Although the court did not specify the factors it relied on in conducting its best interests analysis (see Matter of Howell v Lovell, 103 AD3d 1229, 1231 [4th Dept 2013]), "[o]ur authority in determinations of custody is as broad as that of Family Court . . . and where, as here, the record is sufficient for this Court to make a best interests determination . . . , we will do so in the interests of judicial economy and the well-being of the child" (Matter of Bryan K.B. v Destiny S.B., 43 AD3d 1448, 1450 [4th Dept 2007]; see Howell, 103 AD3d at 1231; see also Matter of Butler v Ewers, 78 AD3d 1667, 1667 [4th Dept 2010]; see generally Matter of Louise E.S. v W. Stephen S., 64 NY2d 946, 947 [1985]).

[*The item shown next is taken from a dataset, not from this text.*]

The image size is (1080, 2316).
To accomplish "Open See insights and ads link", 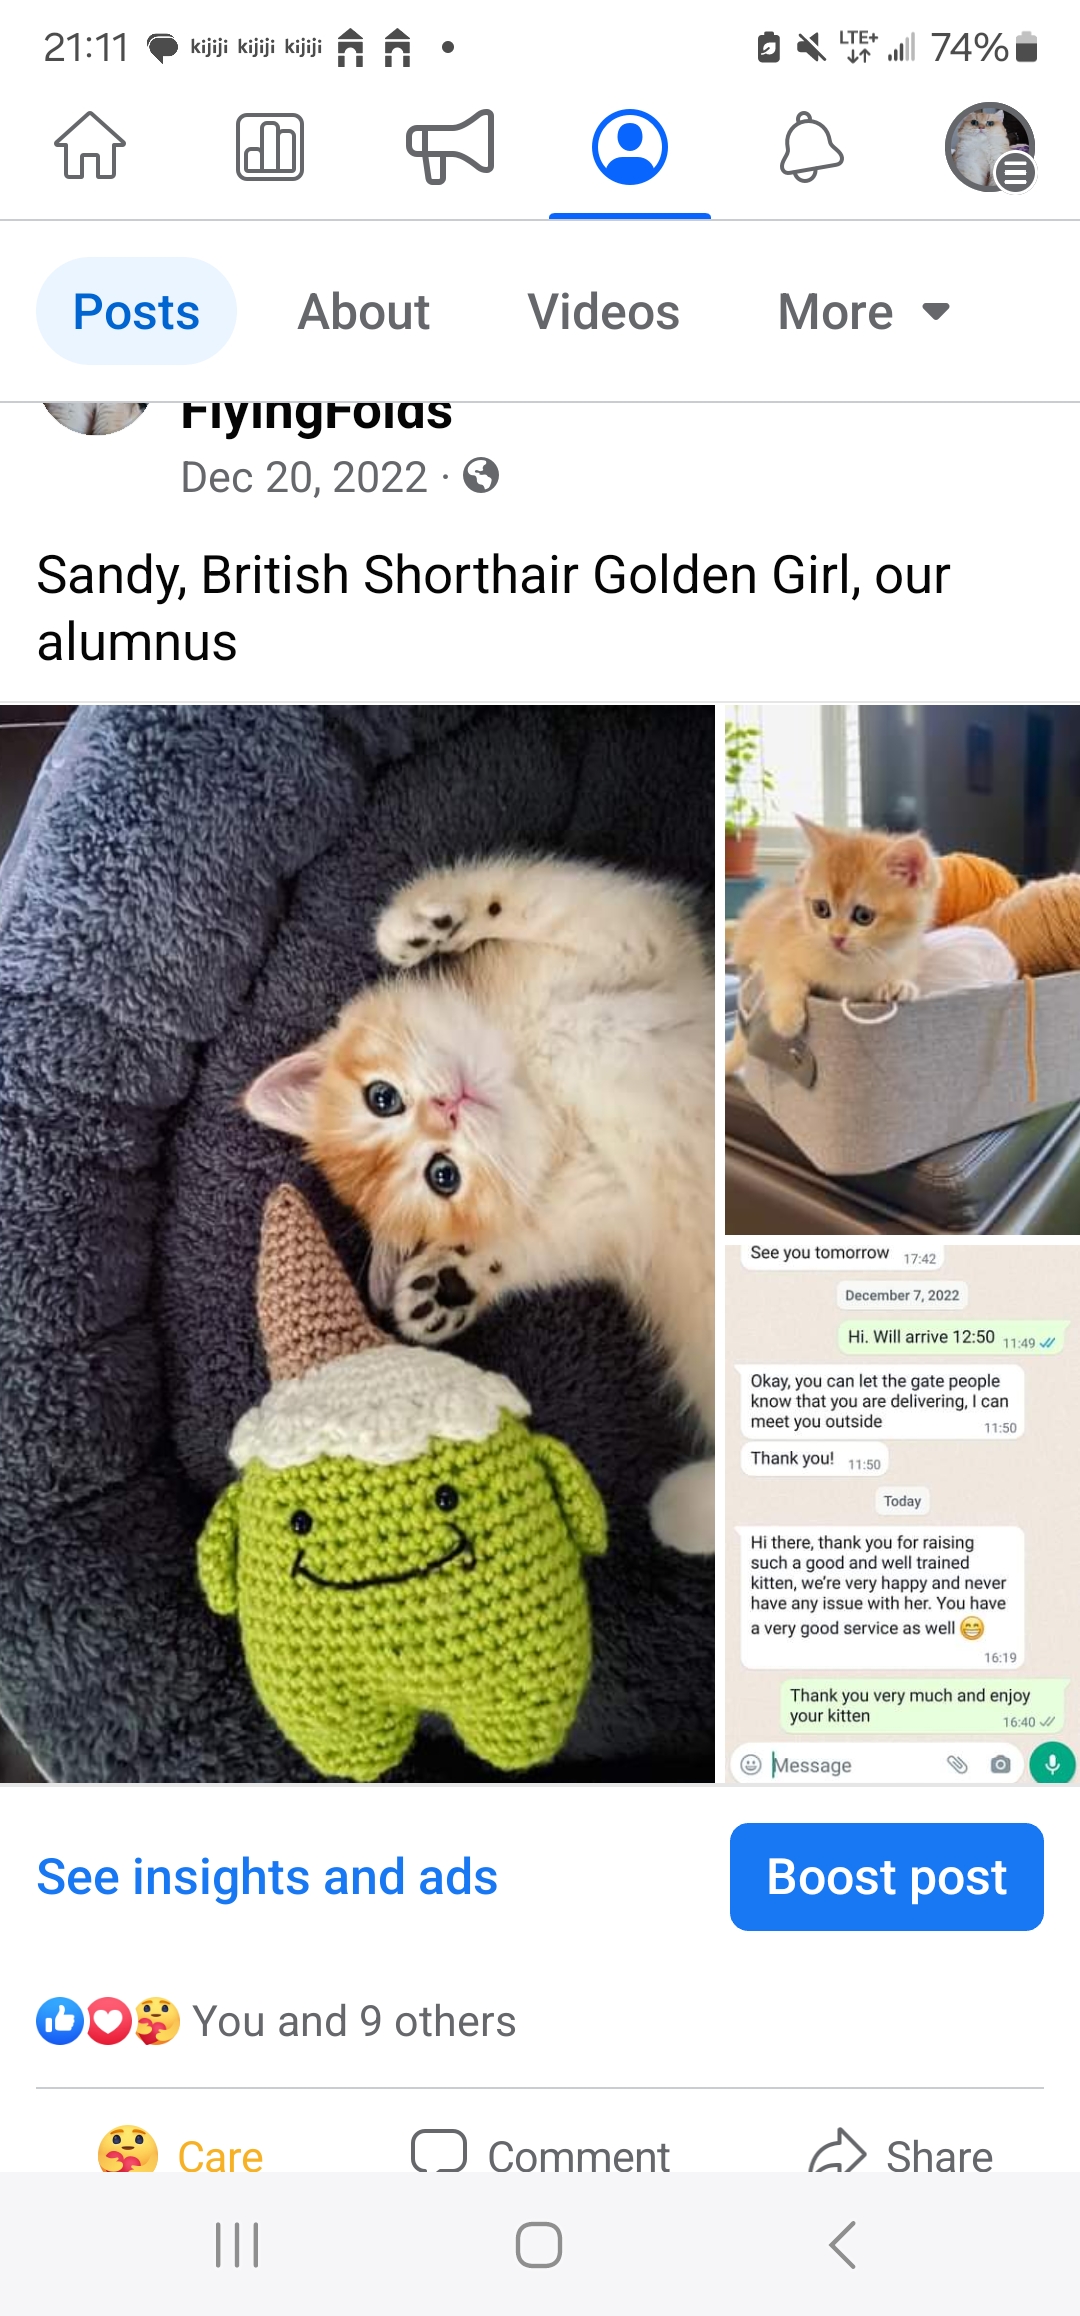I will [267, 1877].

Here, there is a sound and substantial basis in the record to support the court's determination that it was in the child's best interests to award sole custody of the child to the father (see generally Matter of Jeremy J.A. v Carley A., 48 AD3d 1035, 1036 [4th Dept 2008]). The mother's refusal to believe the child's disclosure of sexual abuse and her continued commitment to the alleged abuser rendered her unfit to have custody of the child (see generally Matter of Kairis v Kairis, 98 AD3d 1281, 1282 [4th Dept 2012], lv denied 20 NY3d 853 [2012]; Matter of Peet v Parker, 23 AD3d 940, 941 [3d Dept 2005]). Additionally, the record establishes that the quality of the home environment of the father is superior to that of the mother inasmuch as the mother resides in a one-bedroom apartment with the alleged abuser (see Matter of Braga v Bell, 151 AD3d 1924, 1925-1926 [4th Dept 2017], lv denied 30 NY3d 905 [2017]). The record also establishes that the father, who was attentive to the child's disclosures of abuse, is better able to provide for the child's emotional and intellectual development (see generally Matter of Caughill v Caughill, 124 AD3d 1345, 1347 [4th Dept 2015]) and that the court's determination aligns with the child's desires.

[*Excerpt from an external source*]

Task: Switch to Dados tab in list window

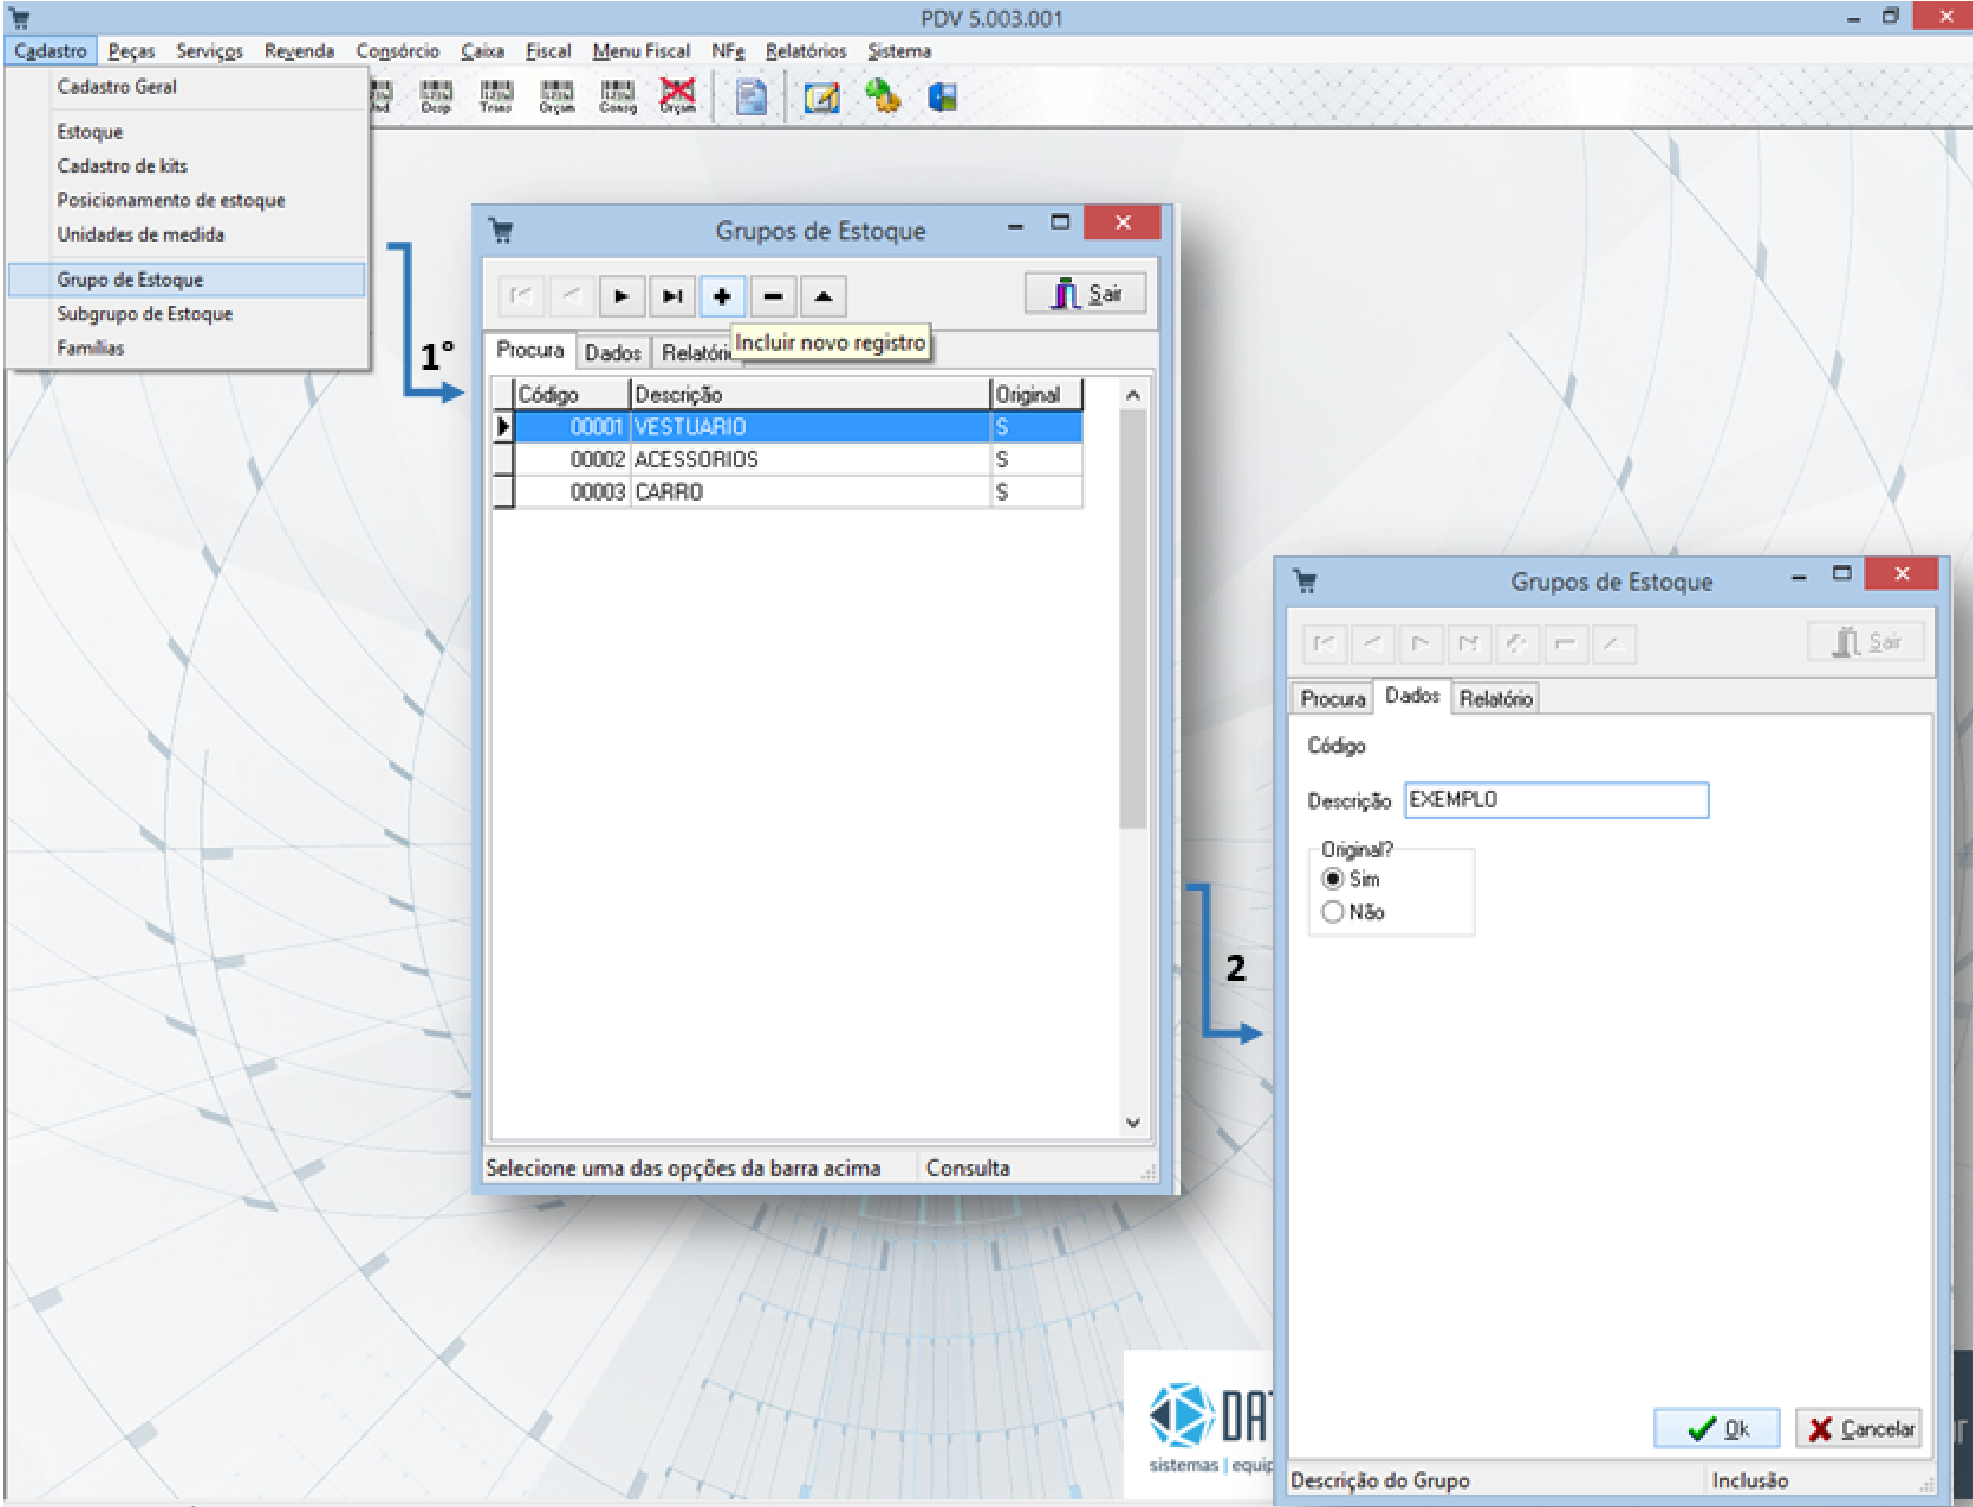Action: point(612,352)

We further reject the mother's contention that the court erred in directing that her visitation be supervised. "Supervised visitation is a matter left to the sound discretion of the court and will not be disturbed where . . . there is a sound and substantial basis in the record to support such visitation" (Matter of Vieira v Huff, 83 AD3d 1520, 1521 [4th Dept 2011]). Here, the record establishes that the mother repeatedly put the child at risk by violating court orders (see generally Matter of Rosario WW. v Ellen WW., 309 AD2d 984, 986 [3d Dept 2003]) and by permitting the alleged abuser to have access to the child (see Matter of Cory O. v Katie P., 162 AD3d 1136, 1138-1139 [3d Dept 2018]). Thus, we conclude that there is a sound and substantial basis in the record for the court's determination to impose supervised visitation (see generally Matter of Joyce S. v Robert W.S., 142 AD3d 1343, 1344 [4th Dept 2016], lv denied 29 NY3d 906 [2017]; Vieira, 83 AD3d at 1521).

Nevertheless, the court failed to set a supervised visitation schedule and it is unclear from the order whether the court intended to delegate its authority to set such a schedule to the parties or to the supervising agency (see generally Matter of Bonthu v Bonthu, 67 AD3d 906, 907 [2d Dept 2009], lv dismissed 14 NY3d 852 [2010]). Under either interpretation, we conclude that the court erred inasmuch as the record demonstrates that an order directing supervised visitation as mutually agreed by the parties would be untenable under the circumstances (see generally Matter of Kelley v Fifield, 159 AD3d 1612, 1613-1614 [4th Dept 2018]; Matter of Pierce v Pierce, 151 AD3d 1610, 1611 [4th Dept 2017], lv denied 30 NY3d 902 [2017]) and delegation of the court's authority to set a visitation schedule to a supervising agency is improper (see Matter of Ordona v Cothern, 126 AD3d 1544, 1545-1546 [4th Dept 2015]; Matter of Green v Bontzolakes, 111 AD3d 1282, 1284 [4th Dept 2013]). We therefore modify the order accordingly and remit the matter to Family Court to fashion an appropriate schedule for supervised visitation in accordance with the best interests of the child.